The last decade has seen astonishing advances in understanding the genetic causes of rare diseases. Many novel monogenic disease genes have been discovered and whole exome/genome sequencing (WES/WGS) is now becoming available across many health services, including the UK NHS Genomic Medicine Service (GMS).

However, more than half of rare disease patients remain undiagnosed even after WGS, and the vast majority of their genomic data remains unexplored.
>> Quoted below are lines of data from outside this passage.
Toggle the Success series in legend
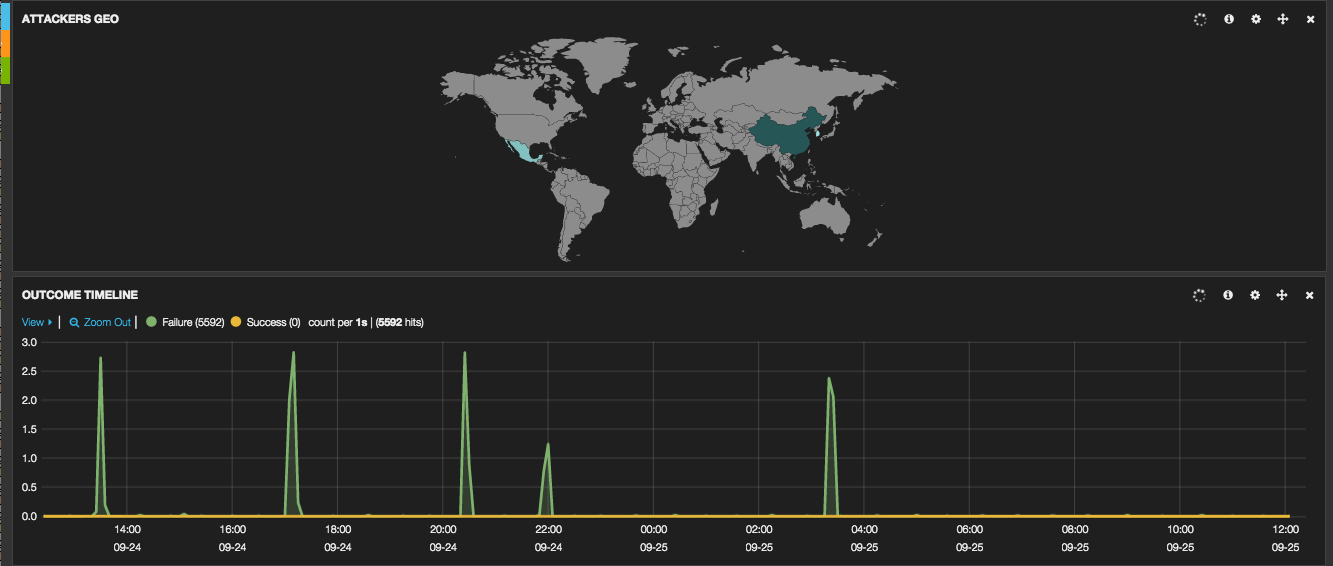Viewport: 1333px width, 566px height. pyautogui.click(x=266, y=322)
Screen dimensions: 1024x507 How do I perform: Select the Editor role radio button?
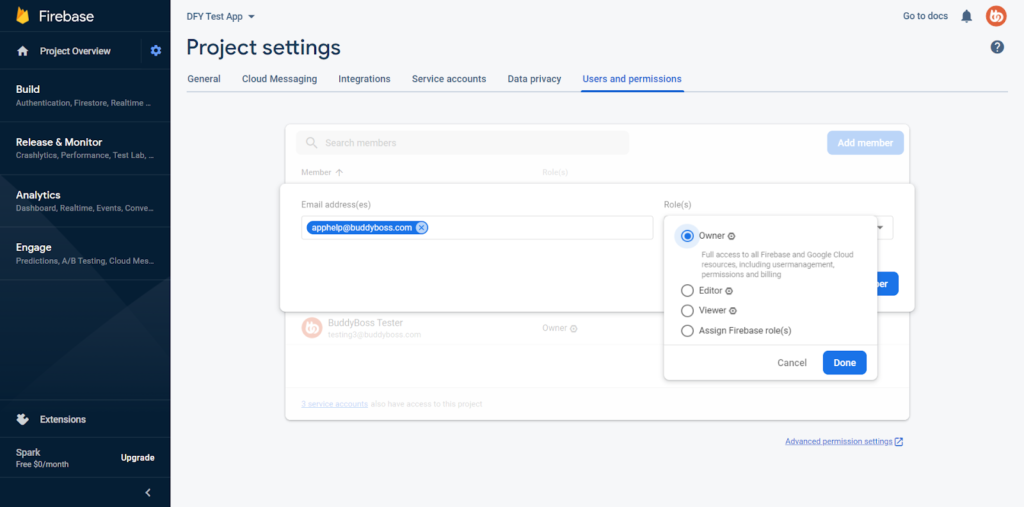(687, 291)
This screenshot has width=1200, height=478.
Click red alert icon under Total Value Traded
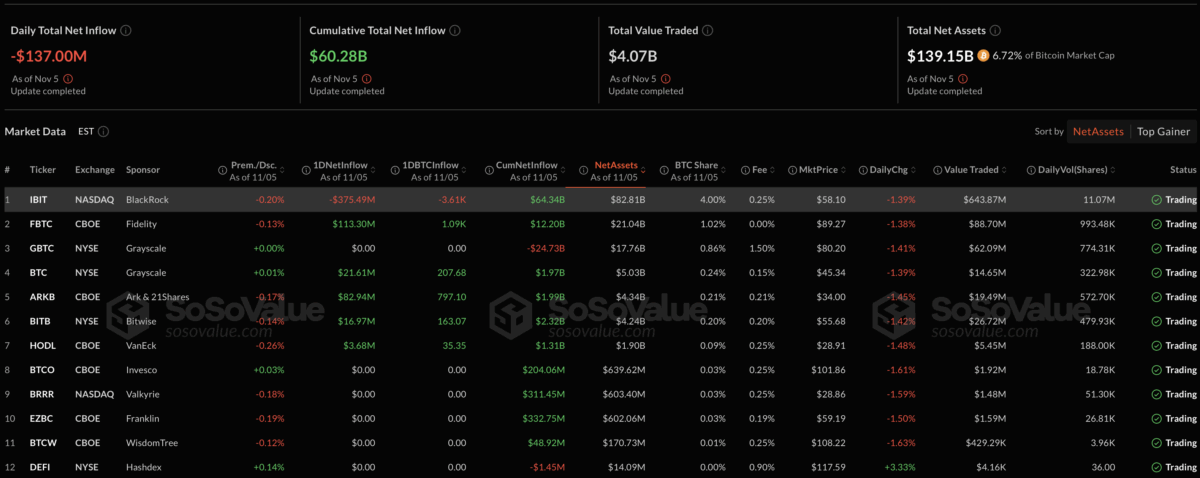[665, 78]
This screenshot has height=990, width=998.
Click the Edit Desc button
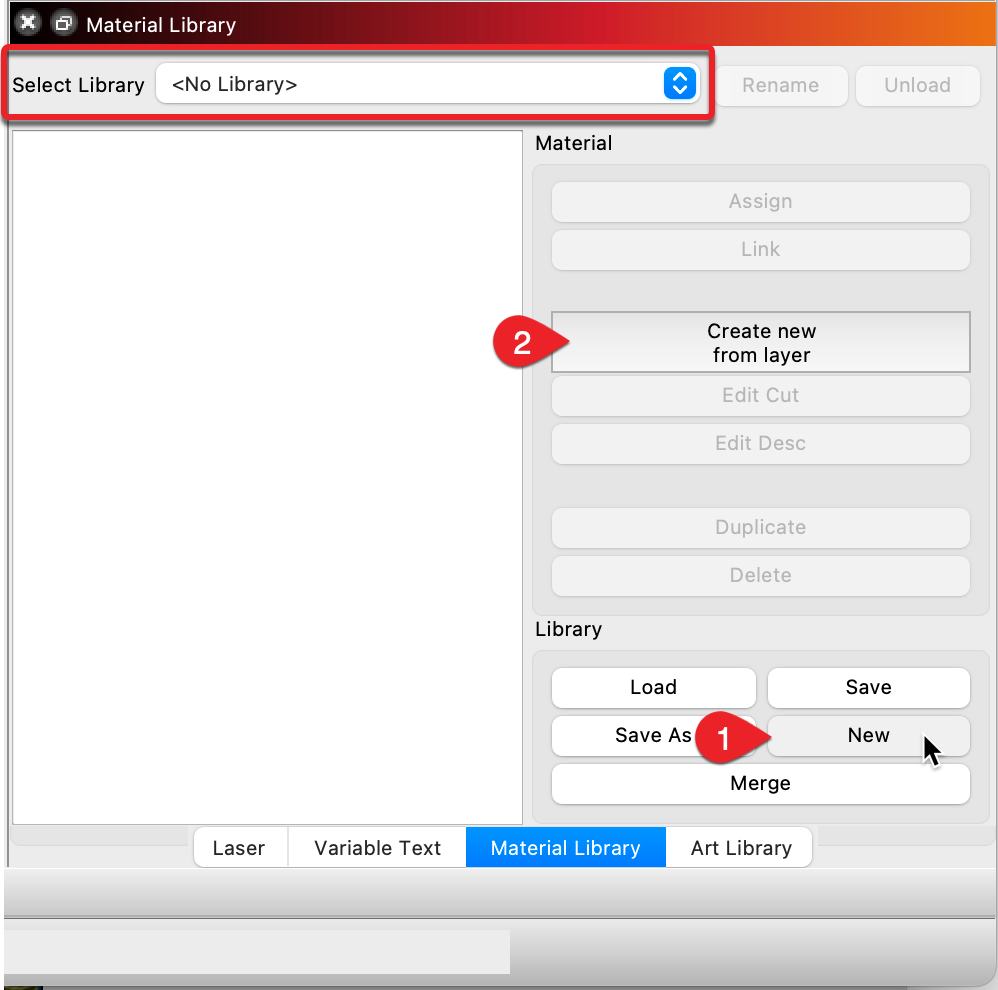click(760, 444)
Failures in functional genome annotation are preventing robust variant classification, exploration of the non-coding genome, and discovery of new disease-causing loci, resulting in apparently gene-elusive rare diseases. Moreover, most monogenic disease mechanisms remain poorly understood, inhibiting the development of novel therapies.

The overarching research question we aim to answer is:
what is the genetic basis of gene-elusive rare disease?

We hypothesise that most unexplained rare disease is likely to be monogenic and caused by biological processes that are poorly captured by our current gene models. We will examine this hypothesis through a number of questions:

  • Can we develop machine learning approaches to improve disease-gene models?
  • Can we define active regulatory regions around clinically relevant genomic loci?
  • Can we detect novel, clinically relevant tissue-specific isoform expression?
  • Can we discover new non-canonical and non-coding causes of monogenic disease?

We will use machine learning and expert curation to provide new literature-derived disease models and tissue-specific gene expression maps. Focusing on two contrasting monogenic disease areas (paediatric developmental disorders and adult cardiomyopathies) we will generate long-read RNA sequencing data from foetal brain and adult heart samples to detect full-length transcript isoforms. We will then use these alongside other emerging datasets to find new causes of disease in existing patient cohorts through a combination of computational phenomics, novel pathogenic variant identification, and isoform-informed burden testing.

Figure 1

PARADIGM is a collaborative project that includes three complementary work that aim to:

  1. improve the map of functional genomic elements; use this map to perform
  2. genomic variant analyses to solve unsolved monogenic diseases; and
  3. disseminate annotated resources to the community.

Over the next decade, expansion in the breadth and depth of clinical and research sequencing will lead to an enormous increase in the amount of genomic data and number of candidate pathogenic variants detected. We will leverage these data, both in existing and ongoing initiatives, to catalyse biological discovery and enable clinical interpretation through integration, annotation and dissemination of Primary Annotated Resources to Advance Discovery In Genomic Medicine (PARADIGM).